For the fiscal 2014, Rite Aid's sales were up 0.5% to $25.5 billion from $25.4 billion in 2014, lifted mainly by increased same-store sales.

Comp-store sales for the year gained 0.7%, including a 0.2% decrease in the front end and a 1.2% uptick in pharmacy sales. Pharmacy sales included a 232-basis-point negative impact from new generics. Prescriptions filled in comparable stores dipped 0.3%. Prescription sales accounted for 67.9% of total drug store sales.

Net income for fiscal 2014 totaled $249.4 million, or 23 cents per diluted share, compared with $118.1 million, or 12 cents per diluted share, a year earlier. Contributing to the increase in net income, Rite Aid said, was an increase in adjusted EBITDA and lower interest expense, a loss on debt retirement of $62.4 million (versus $140.5 million in the prior year), and lower lease termination and impairment charges. Partially offsetting those improvements was a LIFO charge of $104.1 million in the current year compared with a LIFO credit of $147.9 million in the previous year.

Analysts, on average, had forecast adjusted EPS of 23 cents for fiscal 2014, with estimates running from a low of 20 cents to a high of 28 cents, according to Thomson Financial.

Fiscal 2014 adjusted EBITDA was $1.325 billion, or 5.2% of revenue, compared with $1.128 billion, or 4.4% of revenue, in 2013.

During the fiscal year, Rite Aid remodeled 405 drug stores — bringing the total number of the chain's "wellness store" locations to 1,215 — as well as relocated 11 stores, acquired one store, expanded four stores and closed 37 stores. As of March 1, the company operated 4,587 stores overall.

Looking ahead to fiscal 2015, Rite Aid said it expects to benefit from its ongoing wellness store remodels, wellness+ customer loyalty program, new sourcing arrangement with McKesson and other initiatives to grow sales and drive operational efficiencies. The company said other factors for 2015 include planned wage and benefit increases, more new generics in the second half of the year, generic drug price hikes and a challenging reimbursement rate environment. Capital expenditures are projected to be $525 million, excluding the purchases of Health Dialog and RediClinic.

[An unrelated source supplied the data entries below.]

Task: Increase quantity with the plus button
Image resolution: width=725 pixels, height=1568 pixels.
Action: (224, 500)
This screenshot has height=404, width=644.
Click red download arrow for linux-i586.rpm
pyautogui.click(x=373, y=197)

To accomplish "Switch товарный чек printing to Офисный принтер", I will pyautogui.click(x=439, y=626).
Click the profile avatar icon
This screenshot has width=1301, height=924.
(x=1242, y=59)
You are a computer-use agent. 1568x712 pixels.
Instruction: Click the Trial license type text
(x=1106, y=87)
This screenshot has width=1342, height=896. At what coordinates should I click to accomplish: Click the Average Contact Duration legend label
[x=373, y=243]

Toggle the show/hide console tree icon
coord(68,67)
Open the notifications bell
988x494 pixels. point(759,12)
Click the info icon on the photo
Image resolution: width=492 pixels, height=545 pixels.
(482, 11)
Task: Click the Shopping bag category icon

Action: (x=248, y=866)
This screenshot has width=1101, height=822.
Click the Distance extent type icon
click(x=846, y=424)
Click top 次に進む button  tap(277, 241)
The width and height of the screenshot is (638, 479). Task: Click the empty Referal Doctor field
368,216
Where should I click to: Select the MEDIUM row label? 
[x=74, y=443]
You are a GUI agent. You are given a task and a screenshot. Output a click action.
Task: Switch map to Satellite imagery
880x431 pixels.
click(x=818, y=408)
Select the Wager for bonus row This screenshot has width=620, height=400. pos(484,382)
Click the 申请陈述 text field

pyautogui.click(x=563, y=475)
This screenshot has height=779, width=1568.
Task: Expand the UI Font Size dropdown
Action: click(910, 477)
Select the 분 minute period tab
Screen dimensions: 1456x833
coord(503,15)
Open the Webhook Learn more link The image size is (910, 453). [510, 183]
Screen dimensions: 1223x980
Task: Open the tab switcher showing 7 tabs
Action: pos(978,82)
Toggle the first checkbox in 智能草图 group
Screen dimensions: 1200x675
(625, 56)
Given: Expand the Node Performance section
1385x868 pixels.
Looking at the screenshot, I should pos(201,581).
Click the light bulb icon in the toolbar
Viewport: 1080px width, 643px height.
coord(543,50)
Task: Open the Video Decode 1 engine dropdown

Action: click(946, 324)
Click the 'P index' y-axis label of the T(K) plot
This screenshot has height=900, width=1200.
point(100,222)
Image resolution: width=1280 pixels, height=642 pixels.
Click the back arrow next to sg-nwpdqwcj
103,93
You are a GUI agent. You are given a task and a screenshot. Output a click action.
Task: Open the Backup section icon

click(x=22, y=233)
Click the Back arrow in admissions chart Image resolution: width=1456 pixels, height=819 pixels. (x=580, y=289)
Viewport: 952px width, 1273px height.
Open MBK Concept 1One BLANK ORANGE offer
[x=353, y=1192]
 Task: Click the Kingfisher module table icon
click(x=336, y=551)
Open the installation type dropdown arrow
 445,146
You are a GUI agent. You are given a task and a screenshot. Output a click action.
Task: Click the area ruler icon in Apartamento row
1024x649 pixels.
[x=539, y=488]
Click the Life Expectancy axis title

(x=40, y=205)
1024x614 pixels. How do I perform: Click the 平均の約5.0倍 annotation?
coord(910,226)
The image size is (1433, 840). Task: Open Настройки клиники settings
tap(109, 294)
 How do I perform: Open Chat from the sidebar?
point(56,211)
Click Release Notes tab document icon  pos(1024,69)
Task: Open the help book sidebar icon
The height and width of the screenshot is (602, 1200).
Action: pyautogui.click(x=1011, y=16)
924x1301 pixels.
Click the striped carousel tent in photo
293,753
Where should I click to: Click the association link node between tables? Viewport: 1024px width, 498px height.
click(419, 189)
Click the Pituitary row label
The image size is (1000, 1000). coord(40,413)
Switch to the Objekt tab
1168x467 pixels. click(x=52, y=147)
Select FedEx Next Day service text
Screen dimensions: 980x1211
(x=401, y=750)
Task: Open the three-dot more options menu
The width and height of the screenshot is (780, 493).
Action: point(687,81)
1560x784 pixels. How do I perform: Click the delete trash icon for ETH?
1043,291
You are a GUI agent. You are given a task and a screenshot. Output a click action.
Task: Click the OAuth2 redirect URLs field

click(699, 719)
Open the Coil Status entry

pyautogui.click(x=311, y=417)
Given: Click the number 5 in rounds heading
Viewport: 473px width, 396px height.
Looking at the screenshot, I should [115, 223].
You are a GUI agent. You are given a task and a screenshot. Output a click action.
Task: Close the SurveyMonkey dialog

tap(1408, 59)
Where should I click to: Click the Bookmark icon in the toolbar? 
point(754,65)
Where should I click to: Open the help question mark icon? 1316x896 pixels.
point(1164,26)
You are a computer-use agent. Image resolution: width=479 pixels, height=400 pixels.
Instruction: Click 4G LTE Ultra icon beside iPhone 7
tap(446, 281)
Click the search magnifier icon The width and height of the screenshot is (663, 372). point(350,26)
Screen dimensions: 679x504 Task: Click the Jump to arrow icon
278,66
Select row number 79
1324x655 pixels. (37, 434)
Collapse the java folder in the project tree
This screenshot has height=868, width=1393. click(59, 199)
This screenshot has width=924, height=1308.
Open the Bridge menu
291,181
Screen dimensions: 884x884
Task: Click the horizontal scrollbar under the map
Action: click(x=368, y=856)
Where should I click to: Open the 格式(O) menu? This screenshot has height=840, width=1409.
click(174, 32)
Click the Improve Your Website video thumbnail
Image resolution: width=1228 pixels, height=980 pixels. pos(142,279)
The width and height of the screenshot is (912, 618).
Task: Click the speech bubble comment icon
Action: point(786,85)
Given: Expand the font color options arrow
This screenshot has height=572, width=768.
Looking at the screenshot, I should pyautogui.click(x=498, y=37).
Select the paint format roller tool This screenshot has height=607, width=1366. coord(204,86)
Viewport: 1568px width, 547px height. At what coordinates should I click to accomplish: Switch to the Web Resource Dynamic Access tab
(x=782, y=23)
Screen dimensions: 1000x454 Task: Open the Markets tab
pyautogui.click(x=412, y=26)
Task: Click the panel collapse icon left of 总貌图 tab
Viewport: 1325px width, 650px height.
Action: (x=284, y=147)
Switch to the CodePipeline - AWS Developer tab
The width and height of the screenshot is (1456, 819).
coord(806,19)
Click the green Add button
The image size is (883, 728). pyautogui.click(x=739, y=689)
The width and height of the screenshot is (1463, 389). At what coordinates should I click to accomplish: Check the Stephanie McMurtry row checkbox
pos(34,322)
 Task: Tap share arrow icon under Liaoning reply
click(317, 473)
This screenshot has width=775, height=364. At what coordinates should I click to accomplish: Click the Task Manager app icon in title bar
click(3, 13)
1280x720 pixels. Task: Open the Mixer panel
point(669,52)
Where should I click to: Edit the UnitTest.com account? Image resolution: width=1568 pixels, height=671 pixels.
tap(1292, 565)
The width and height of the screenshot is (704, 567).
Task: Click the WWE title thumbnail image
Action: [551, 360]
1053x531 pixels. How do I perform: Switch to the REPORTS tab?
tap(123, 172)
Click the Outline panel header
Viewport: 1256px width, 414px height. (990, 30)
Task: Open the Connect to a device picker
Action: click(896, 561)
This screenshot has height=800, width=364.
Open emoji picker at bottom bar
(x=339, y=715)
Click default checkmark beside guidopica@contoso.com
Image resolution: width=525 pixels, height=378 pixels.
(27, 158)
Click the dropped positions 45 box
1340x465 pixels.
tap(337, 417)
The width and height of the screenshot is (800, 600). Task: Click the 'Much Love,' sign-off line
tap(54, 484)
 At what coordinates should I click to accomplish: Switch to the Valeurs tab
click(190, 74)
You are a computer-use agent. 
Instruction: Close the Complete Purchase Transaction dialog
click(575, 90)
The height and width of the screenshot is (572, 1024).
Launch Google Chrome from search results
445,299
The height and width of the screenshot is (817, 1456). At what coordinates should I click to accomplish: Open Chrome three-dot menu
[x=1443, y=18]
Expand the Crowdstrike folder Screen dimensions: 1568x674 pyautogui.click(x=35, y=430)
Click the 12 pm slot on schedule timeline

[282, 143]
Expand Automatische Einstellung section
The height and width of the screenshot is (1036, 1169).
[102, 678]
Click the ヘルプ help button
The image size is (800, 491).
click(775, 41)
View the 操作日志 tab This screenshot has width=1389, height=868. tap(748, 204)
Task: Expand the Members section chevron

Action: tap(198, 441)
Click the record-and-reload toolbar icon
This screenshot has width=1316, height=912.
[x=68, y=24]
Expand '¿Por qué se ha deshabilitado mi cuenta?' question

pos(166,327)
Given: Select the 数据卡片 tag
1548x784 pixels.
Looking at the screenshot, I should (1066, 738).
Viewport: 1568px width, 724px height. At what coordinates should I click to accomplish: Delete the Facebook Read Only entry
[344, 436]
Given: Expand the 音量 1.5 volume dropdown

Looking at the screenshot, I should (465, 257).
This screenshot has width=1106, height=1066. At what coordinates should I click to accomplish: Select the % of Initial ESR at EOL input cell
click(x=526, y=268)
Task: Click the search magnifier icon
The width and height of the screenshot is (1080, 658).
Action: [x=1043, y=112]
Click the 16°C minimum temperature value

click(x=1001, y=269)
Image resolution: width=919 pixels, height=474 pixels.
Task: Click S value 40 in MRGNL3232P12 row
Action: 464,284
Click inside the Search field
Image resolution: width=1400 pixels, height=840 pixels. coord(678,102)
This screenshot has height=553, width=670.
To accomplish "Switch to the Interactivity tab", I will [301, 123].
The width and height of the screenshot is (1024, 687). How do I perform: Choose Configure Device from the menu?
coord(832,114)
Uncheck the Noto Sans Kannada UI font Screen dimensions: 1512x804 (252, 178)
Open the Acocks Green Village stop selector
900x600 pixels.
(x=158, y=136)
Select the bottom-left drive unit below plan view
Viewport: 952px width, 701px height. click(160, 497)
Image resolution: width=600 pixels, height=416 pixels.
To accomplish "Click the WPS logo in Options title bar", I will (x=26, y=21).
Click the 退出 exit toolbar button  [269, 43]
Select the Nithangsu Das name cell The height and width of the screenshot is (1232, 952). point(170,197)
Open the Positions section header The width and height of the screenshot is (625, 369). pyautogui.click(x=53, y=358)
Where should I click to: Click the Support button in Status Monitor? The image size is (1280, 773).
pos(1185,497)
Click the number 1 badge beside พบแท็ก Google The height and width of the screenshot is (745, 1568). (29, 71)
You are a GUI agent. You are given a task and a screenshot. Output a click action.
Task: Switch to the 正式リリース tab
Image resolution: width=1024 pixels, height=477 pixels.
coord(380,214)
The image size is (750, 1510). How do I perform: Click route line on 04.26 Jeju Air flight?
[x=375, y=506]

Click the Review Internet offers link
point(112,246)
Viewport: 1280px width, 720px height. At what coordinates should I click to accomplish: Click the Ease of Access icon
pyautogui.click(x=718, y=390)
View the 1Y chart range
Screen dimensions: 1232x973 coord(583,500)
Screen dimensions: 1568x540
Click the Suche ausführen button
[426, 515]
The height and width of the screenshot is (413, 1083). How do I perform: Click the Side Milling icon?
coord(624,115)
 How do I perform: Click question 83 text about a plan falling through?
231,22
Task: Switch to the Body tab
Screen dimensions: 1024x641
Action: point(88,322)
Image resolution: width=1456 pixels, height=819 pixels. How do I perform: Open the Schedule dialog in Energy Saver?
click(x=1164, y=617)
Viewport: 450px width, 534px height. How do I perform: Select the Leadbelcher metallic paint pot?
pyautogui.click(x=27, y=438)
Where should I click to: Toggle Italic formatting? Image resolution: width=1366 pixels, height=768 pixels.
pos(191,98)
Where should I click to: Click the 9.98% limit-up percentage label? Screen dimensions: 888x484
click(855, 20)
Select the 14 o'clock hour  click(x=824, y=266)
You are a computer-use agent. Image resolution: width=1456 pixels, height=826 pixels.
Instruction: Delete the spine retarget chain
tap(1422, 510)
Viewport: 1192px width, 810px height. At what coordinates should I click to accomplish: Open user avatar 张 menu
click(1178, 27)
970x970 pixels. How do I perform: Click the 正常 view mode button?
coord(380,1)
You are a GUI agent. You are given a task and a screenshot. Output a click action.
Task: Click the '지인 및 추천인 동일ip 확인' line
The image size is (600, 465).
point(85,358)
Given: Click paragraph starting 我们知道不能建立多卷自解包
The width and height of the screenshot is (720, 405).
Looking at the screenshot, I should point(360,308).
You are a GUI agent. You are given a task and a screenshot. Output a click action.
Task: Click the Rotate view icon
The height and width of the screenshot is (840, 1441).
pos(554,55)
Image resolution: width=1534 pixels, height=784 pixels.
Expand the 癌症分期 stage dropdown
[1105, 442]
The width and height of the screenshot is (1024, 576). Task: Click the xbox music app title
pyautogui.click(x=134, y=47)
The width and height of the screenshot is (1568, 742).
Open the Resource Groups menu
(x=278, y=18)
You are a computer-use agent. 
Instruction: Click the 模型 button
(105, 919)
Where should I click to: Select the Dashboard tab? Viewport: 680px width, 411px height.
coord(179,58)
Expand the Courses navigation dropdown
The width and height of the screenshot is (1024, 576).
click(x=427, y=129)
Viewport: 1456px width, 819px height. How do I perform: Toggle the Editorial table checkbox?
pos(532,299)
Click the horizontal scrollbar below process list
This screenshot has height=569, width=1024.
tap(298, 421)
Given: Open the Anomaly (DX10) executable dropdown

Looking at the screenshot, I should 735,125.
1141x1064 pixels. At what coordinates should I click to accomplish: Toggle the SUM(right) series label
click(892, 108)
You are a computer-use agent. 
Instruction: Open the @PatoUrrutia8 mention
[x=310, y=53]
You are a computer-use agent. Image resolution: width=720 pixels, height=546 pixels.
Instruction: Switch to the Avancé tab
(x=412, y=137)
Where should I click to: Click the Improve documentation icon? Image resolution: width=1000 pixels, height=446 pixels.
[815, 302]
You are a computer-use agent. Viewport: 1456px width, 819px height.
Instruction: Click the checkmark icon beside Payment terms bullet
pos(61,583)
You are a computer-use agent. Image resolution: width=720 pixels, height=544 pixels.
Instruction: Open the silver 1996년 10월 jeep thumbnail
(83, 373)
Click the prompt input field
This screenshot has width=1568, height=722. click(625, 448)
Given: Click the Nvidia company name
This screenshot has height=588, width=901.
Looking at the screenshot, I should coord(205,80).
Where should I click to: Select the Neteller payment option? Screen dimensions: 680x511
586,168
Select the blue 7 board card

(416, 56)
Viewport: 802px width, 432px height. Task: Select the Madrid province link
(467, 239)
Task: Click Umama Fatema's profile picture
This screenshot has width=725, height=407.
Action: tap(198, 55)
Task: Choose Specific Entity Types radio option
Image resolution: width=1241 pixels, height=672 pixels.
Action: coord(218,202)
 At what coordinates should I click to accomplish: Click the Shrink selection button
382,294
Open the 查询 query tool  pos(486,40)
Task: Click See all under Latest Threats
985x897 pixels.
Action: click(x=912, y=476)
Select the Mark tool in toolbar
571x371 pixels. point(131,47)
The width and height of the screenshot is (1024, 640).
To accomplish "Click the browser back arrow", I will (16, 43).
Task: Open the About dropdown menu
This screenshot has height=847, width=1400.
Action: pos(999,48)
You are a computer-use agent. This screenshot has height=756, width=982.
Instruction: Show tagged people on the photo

Rite Aid forecasts fiscal 2015 sales of $26 billion and $26.5 billion and a same-store sales gain of 2.5% to 4.5%. Net earnings for fiscal 2015 are pegged at $313 million to $423 million, or 31 cents to 42 cents per diluted share.

On average, analysts estimate Rite Aid's fiscal 2015 adjusted EPS at 35 cents, with projections ranging from a low fo 28 cents to a high of 43 cents.